L’ancien président du Sénégal, Macky Sall, a présenté sa vision devant les États membres des Nations unies lors du dialogue informel organisé dans le cadre de la sélection du prochain secrétaire général de l’ONU.
Candidat à la succession de António Guterres, dont le mandat s’achève le 31 décembre 2026, Macky Sall a fait de la restauration de la confiance envers l’Organisation des Nations unies sa priorité majeure.
Devant les représentants des 193 pays membres, l’ancien chef d’État sénégalais a insisté sur la nécessité d’apaiser les tensions internationales, de réduire les fractures entre nations et de redonner espoir à l’action collective.

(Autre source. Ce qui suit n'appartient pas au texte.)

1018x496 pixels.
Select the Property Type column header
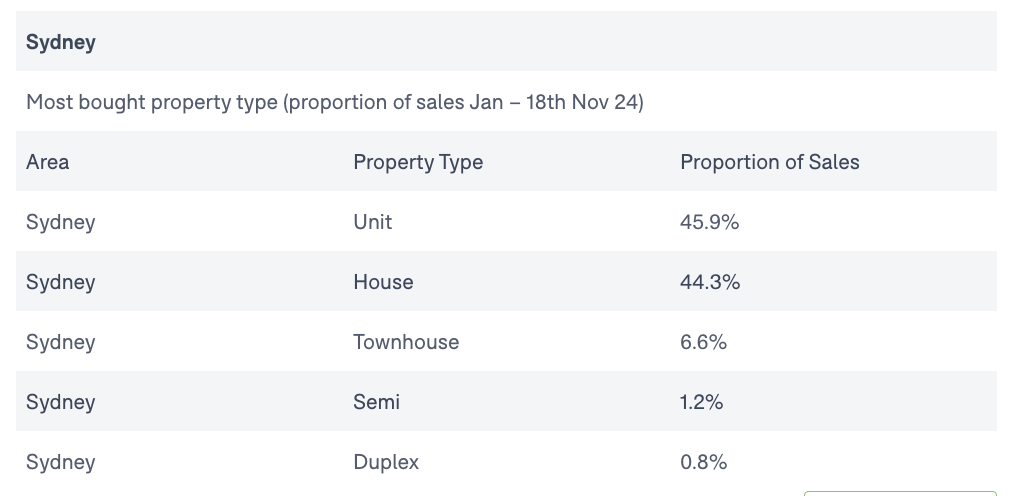pos(417,162)
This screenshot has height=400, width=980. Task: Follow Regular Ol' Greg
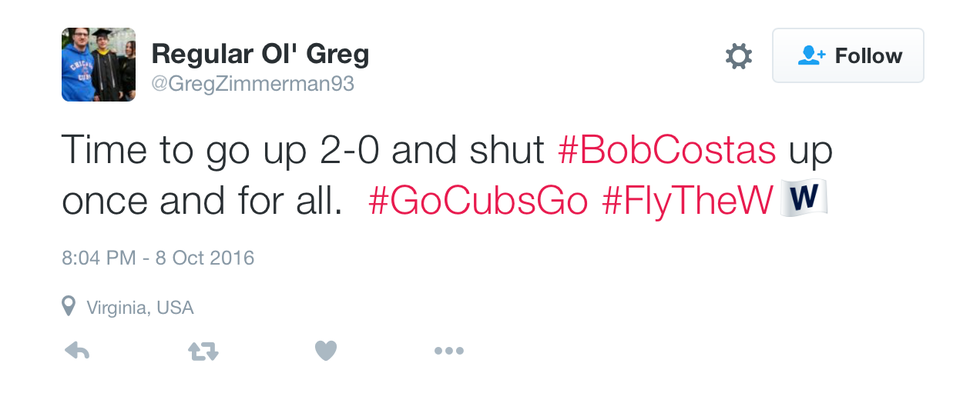coord(848,56)
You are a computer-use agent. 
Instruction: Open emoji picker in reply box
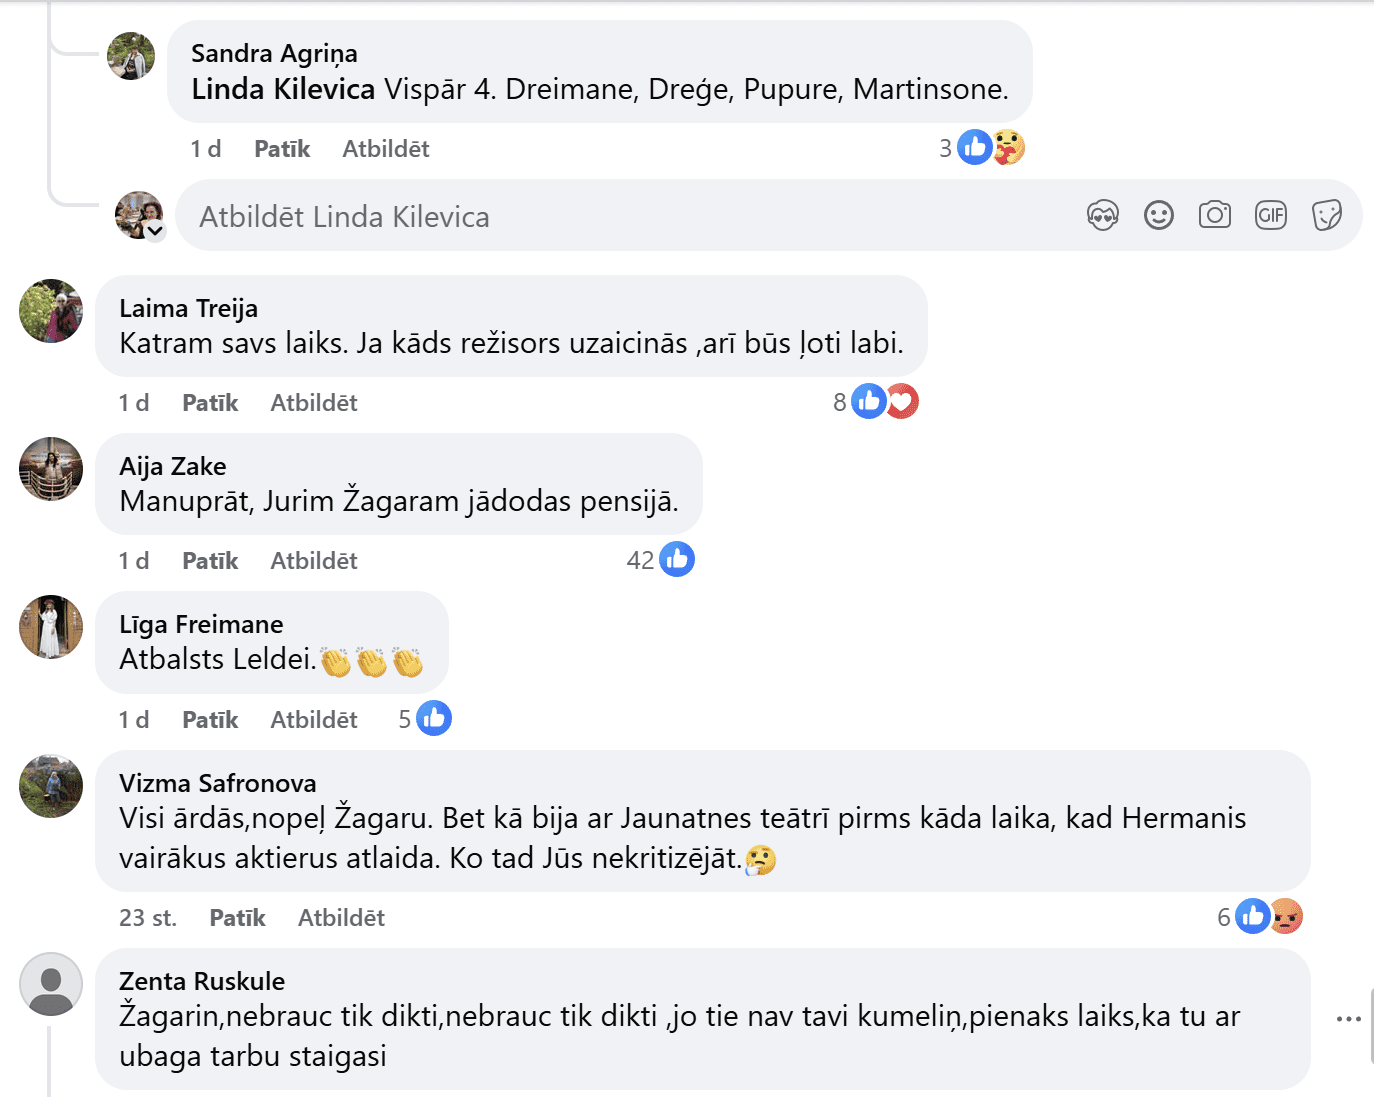click(x=1158, y=215)
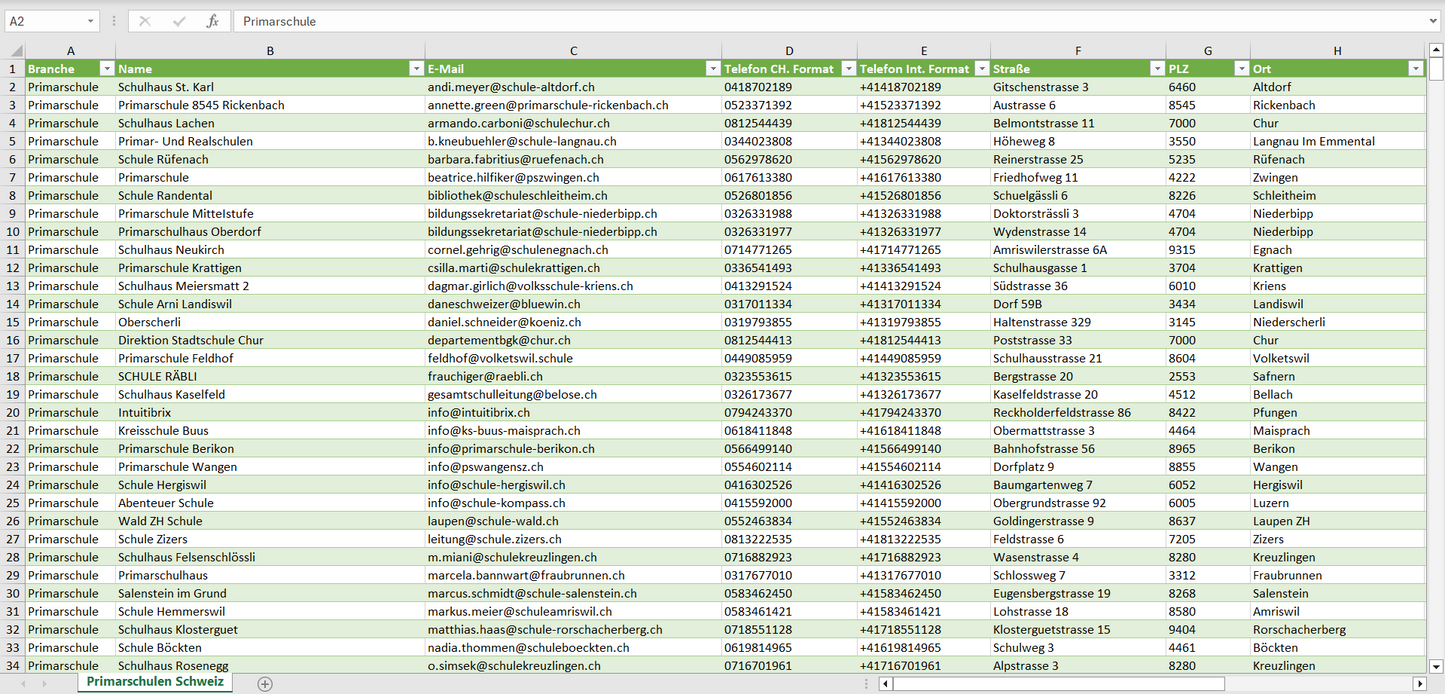This screenshot has height=694, width=1445.
Task: Click the Enter checkmark icon in formula bar
Action: click(179, 21)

Il a mis en avant ses quarante années d’expérience publique, affirmant vouloir promouvoir le dialogue, l’écoute et l’inclusion au sein de l’organisation.
Se présentant comme un « bâtisseur de ponts entre les nations », il s’est également engagé à renforcer l’efficacité des opérations de maintien de la paix et à maintenir les droits humains au cœur de l’agenda onusien.
La candidature de Macky Sall, portée par le Burundi, n’a toutefois pas obtenu l’aval de l’Union africaine, tandis que le Sénégal ne s’est pas officiellement prononcé.
Il était le dernier candidat à participer à cet exercice, après notamment Rebeca Grynspan, Michelle Bachelet et Rafael Grossi.
La prochaine étape du processus prévoit l’examen des candidatures par le Conseil de sécurité en juillet, avant une recommandation à l’Assemblée générale. La nomination du futur secrétaire général devrait intervenir à l’automne pour une entrée en fonction le 1er janvier 2027.